**Available data**
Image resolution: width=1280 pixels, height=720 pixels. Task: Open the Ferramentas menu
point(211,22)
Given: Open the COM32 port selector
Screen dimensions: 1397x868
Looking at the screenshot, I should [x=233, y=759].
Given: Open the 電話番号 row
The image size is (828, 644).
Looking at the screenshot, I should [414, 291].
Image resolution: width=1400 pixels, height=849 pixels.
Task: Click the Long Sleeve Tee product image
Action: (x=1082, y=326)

**Exercise brief**
Which lines in the records above hold the string "Given"? Copy each of them.

**Task response**
Given: Open the COM32 port selector
Given: Open the 電話番号 row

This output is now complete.